** Opening SUPPLIED ENTRIES block **

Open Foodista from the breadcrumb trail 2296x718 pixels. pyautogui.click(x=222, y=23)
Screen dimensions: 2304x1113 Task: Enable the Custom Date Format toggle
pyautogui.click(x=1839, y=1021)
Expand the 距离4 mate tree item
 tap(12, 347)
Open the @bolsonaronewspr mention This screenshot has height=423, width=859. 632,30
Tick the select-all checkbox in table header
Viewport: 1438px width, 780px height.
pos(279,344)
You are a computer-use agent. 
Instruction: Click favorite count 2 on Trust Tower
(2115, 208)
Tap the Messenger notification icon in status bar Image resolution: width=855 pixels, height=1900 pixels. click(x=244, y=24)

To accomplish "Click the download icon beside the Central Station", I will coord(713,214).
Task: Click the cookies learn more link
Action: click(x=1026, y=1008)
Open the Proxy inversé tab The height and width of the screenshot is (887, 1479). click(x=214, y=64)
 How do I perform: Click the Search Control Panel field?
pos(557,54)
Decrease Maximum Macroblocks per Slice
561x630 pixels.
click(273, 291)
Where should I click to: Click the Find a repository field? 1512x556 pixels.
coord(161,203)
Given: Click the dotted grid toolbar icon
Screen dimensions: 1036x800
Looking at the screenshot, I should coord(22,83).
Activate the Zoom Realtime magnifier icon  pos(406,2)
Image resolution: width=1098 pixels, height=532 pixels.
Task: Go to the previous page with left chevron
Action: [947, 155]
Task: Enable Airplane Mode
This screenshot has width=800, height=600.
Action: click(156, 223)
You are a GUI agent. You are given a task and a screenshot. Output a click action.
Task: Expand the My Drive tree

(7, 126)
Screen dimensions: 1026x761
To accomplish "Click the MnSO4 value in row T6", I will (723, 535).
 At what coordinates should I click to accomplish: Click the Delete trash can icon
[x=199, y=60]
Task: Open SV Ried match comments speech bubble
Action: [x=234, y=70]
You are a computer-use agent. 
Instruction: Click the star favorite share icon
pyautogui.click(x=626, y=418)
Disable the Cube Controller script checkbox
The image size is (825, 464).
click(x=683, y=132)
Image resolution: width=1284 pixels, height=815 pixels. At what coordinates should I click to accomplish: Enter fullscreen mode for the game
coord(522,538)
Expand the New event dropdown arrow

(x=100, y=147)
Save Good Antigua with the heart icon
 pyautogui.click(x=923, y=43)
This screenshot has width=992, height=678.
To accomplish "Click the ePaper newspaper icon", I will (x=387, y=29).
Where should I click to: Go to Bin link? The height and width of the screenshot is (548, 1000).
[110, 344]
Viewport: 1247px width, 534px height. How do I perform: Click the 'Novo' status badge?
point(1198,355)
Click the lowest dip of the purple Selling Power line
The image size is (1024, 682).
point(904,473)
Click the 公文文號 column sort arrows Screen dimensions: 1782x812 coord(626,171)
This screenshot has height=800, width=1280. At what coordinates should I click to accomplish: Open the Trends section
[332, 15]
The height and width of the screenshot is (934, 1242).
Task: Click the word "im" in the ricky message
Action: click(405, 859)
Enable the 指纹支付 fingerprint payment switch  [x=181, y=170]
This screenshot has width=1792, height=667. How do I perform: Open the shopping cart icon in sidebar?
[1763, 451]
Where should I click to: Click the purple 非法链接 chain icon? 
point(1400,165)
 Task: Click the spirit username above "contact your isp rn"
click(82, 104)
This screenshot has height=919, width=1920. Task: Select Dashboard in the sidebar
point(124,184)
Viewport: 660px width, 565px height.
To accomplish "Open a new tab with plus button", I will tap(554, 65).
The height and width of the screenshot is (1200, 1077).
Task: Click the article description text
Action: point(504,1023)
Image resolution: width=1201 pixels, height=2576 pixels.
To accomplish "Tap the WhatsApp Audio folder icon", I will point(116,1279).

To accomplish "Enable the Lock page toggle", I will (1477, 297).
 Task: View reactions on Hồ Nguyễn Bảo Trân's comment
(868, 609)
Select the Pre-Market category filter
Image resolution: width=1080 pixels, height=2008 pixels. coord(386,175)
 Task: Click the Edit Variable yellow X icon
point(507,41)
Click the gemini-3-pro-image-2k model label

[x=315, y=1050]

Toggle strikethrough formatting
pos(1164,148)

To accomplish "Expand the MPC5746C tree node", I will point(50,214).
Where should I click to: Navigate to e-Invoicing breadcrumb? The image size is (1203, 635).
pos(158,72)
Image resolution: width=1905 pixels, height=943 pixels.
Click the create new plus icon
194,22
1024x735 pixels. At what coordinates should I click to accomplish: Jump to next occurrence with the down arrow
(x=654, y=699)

** Closing SUPPLIED ENTRIES block **

TASK PROMPT: In full and without changes, give the data above once more.

RESULT FOR THIS EXERCISE:
Open Foodista from the breadcrumb trail 2296x718 pixels. pyautogui.click(x=222, y=23)
Screen dimensions: 2304x1113 Task: Enable the Custom Date Format toggle
pyautogui.click(x=1839, y=1021)
Expand the 距离4 mate tree item
 tap(12, 347)
Open the @bolsonaronewspr mention This screenshot has height=423, width=859. 632,30
Tick the select-all checkbox in table header
Viewport: 1438px width, 780px height.
pos(279,344)
You are a computer-use agent. 
Instruction: Click favorite count 2 on Trust Tower
(2115, 208)
Tap the Messenger notification icon in status bar Image resolution: width=855 pixels, height=1900 pixels. click(x=244, y=24)

To accomplish "Click the download icon beside the Central Station", I will coord(713,214).
Task: Click the cookies learn more link
Action: click(x=1026, y=1008)
Open the Proxy inversé tab The height and width of the screenshot is (887, 1479). click(x=214, y=64)
 How do I perform: Click the Search Control Panel field?
pos(557,54)
Decrease Maximum Macroblocks per Slice
561x630 pixels.
click(273, 291)
Where should I click to: Click the Find a repository field? 1512x556 pixels.
coord(161,203)
Given: Click the dotted grid toolbar icon
Screen dimensions: 1036x800
Looking at the screenshot, I should coord(22,83).
Activate the Zoom Realtime magnifier icon  pos(406,2)
Image resolution: width=1098 pixels, height=532 pixels.
Task: Go to the previous page with left chevron
Action: [947, 155]
Task: Enable Airplane Mode
This screenshot has width=800, height=600.
Action: click(156, 223)
You are a GUI agent. You are given a task and a screenshot. Output a click action.
Task: Expand the My Drive tree

(7, 126)
Screen dimensions: 1026x761
To accomplish "Click the MnSO4 value in row T6", I will (723, 535).
 At what coordinates should I click to accomplish: Click the Delete trash can icon
[x=199, y=60]
Task: Open SV Ried match comments speech bubble
Action: [x=234, y=70]
You are a computer-use agent. 
Instruction: Click the star favorite share icon
pyautogui.click(x=626, y=418)
Disable the Cube Controller script checkbox
The image size is (825, 464).
click(x=683, y=132)
Image resolution: width=1284 pixels, height=815 pixels. At what coordinates should I click to accomplish: Enter fullscreen mode for the game
coord(522,538)
Expand the New event dropdown arrow

(x=100, y=147)
Save Good Antigua with the heart icon
 pyautogui.click(x=923, y=43)
This screenshot has width=992, height=678.
To accomplish "Click the ePaper newspaper icon", I will (x=387, y=29).
Where should I click to: Go to Bin link? The height and width of the screenshot is (548, 1000).
[110, 344]
Viewport: 1247px width, 534px height. How do I perform: Click the 'Novo' status badge?
point(1198,355)
Click the lowest dip of the purple Selling Power line
The image size is (1024, 682).
point(904,473)
Click the 公文文號 column sort arrows Screen dimensions: 1782x812 coord(626,171)
This screenshot has height=800, width=1280. At what coordinates should I click to accomplish: Open the Trends section
[332, 15]
The height and width of the screenshot is (934, 1242).
Task: Click the word "im" in the ricky message
Action: click(405, 859)
Enable the 指纹支付 fingerprint payment switch  [x=181, y=170]
This screenshot has width=1792, height=667. How do I perform: Open the shopping cart icon in sidebar?
[1763, 451]
Where should I click to: Click the purple 非法链接 chain icon? 
point(1400,165)
 Task: Click the spirit username above "contact your isp rn"
click(82, 104)
This screenshot has height=919, width=1920. Task: Select Dashboard in the sidebar
point(124,184)
Viewport: 660px width, 565px height.
To accomplish "Open a new tab with plus button", I will tap(554, 65).
The height and width of the screenshot is (1200, 1077).
Task: Click the article description text
Action: point(504,1023)
Image resolution: width=1201 pixels, height=2576 pixels.
To accomplish "Tap the WhatsApp Audio folder icon", I will point(116,1279).

To accomplish "Enable the Lock page toggle", I will (1477, 297).
 Task: View reactions on Hồ Nguyễn Bảo Trân's comment
(868, 609)
Select the Pre-Market category filter
Image resolution: width=1080 pixels, height=2008 pixels. coord(386,175)
 Task: Click the Edit Variable yellow X icon
point(507,41)
Click the gemini-3-pro-image-2k model label

[x=315, y=1050]

Toggle strikethrough formatting
pos(1164,148)

To accomplish "Expand the MPC5746C tree node", I will point(50,214).
Where should I click to: Navigate to e-Invoicing breadcrumb? The image size is (1203, 635).
pos(158,72)
Image resolution: width=1905 pixels, height=943 pixels.
Click the create new plus icon
194,22
1024x735 pixels. At what coordinates should I click to accomplish: Jump to next occurrence with the down arrow
(x=654, y=699)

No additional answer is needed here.